La Confédération des syndicats nationaux (CSN) a présenté ce matin, à l’occasion d’une conférence préparatoire devant la Commission des relations du travail, une requête afin de faire déclarer inconstitutionnelles certaines dispositions sur les services essentiels contenues à l’article 111.10 du Code du travail.
Cet article prévoit que seuls les salarié-es visés par l’unité de négociation en grève doivent être mis à contribution dans l’établissement des services essentiels, excluant donc les cadres et les gestionnaires des établissements. Or, dans un jugement récent concernant une restriction semblable dans la loi de la Saskatchewan, la Cour suprême écrit que « l’objet manifeste du par. 7(2) est de faire en sorte que les gestionnaires et les administrateurs non syndiqués n’aient pas à subir les inconvénients et les pressions auxquels ils seraient normalement exposés lors d’un arrêt de travail. Or, si des membres compétents du personnel sont disponibles pour fournir les services requis, il importe peu qu’il s’agisse de gestionnaires ou d’administrateurs… ».

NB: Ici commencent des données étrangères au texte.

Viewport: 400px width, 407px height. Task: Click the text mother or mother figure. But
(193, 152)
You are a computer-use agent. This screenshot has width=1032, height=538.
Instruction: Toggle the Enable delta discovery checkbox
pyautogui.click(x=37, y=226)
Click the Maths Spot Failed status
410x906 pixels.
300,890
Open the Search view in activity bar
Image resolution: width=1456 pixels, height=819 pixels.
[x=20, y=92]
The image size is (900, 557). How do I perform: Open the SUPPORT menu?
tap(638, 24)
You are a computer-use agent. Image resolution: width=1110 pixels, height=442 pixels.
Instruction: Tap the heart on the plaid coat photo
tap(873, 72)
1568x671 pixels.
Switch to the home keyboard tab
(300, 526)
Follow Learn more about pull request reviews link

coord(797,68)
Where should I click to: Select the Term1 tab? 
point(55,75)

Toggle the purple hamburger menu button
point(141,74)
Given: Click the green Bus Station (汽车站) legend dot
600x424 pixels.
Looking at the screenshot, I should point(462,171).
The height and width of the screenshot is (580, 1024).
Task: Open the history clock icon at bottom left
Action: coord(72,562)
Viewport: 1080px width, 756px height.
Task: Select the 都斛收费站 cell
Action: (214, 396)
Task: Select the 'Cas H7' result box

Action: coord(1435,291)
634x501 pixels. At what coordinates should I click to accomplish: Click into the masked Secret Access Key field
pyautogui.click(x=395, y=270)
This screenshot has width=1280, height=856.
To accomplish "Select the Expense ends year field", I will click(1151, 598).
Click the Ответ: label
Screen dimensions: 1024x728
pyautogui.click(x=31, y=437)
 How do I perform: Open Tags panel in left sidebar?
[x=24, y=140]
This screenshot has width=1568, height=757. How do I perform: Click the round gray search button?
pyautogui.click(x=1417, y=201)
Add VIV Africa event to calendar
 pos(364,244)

Par conséquent, ces restrictions font en sorte de réduire le nombre de salarié-es pouvant légalement faire la grève, restreignant sensiblement la portée de ce droit, lui-même protégé par la constitution. Pour la CSN, les cadres et les gestionnaires compétents doivent être pris en compte dans la détermination du personnel nécessaire au maintien des services essentiels. Quatre syndicats CSN sont sensibles à cette cause, car leurs employeurs respectifs ont choisi de contester la liste de services essentiels qu’ils avaient préparée. À l’ issue de la conférence préparatoire de ce matin, la CRT devra convoquer ultérieurement les parties afin de débattre de la requête, sur le fond.
Il s’agit de la première contestation, au Québec, des dispositions concernant les services essentiels à la suite de cette importante décision de la Cour suprême dans le dossier de la Saskatchewan. Pour la vice-présidente de la CSN, Francine Lévesque, il est très important de clarifier la situation. « Les syndicats ont toujours respecté un code d’éthique strict lorsqu’ils devaient recourir à la grève, et ce, même avant que la loi n’instaure un dispositif de services essentiels. Jamais un syndicat ne mettrait sciemment en danger la santé et la sécurité de la population, surtout que tout le travail de ses membres ne vise qu’à offrir des services de qualité à la population. Nous avons toujours considéré que ces dispositions servent surtout à dénier le droit de grève aux salarié-es et à faire pencher le rapport de force davantage vers l’employeur en imposant aux syndiqué-es des obstacles qui n’ont rien à voir avec la protection du public. Nous saisissons ici l’occasion de protéger un peu mieux ce droit, le droit de grève, qui est fondamental pour notre démocratie ».